_Required action_
Beginning at the line that contains "You are a GUI", repeat each line exactly through the last one of the records below, and leave out the pictures.
* * * * *
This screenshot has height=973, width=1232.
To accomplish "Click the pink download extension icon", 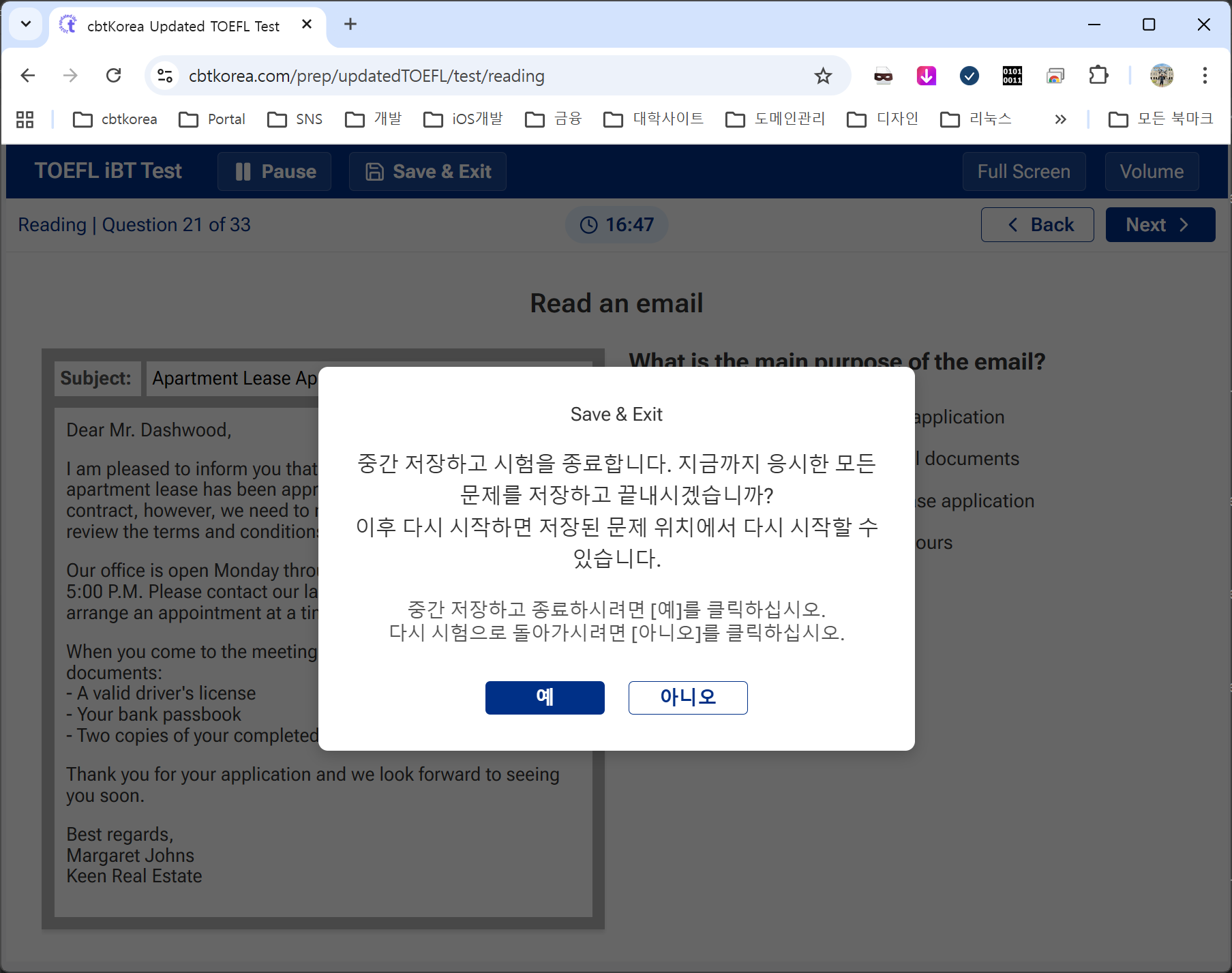I will pyautogui.click(x=926, y=76).
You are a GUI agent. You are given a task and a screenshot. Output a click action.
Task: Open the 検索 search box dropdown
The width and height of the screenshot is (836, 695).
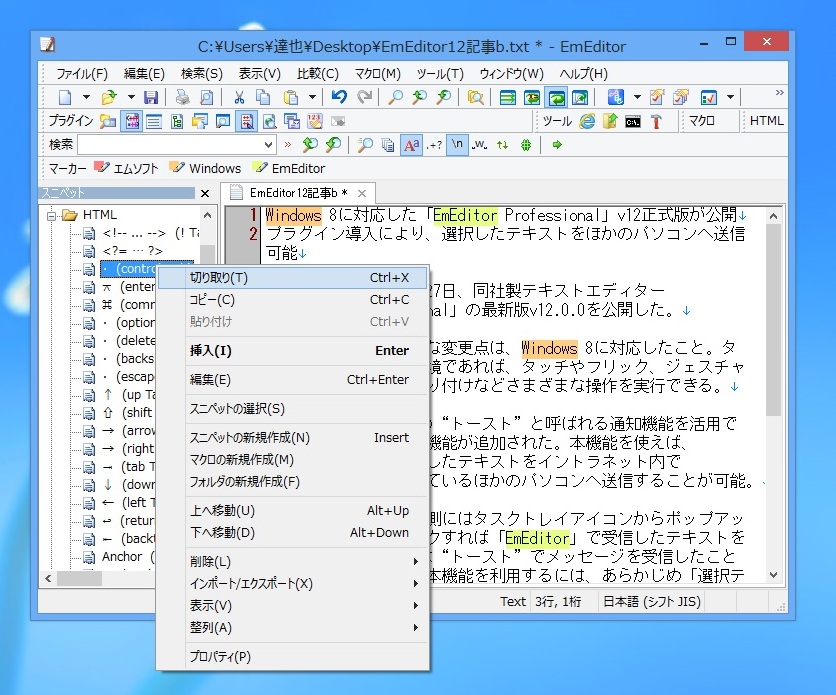point(269,144)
* * * * *
_Solution for this task_
You are a GUI agent. You are given a task and a screenshot. Output a click action.
Task: Open the 検索 search box dropdown
The width and height of the screenshot is (836, 695).
point(269,144)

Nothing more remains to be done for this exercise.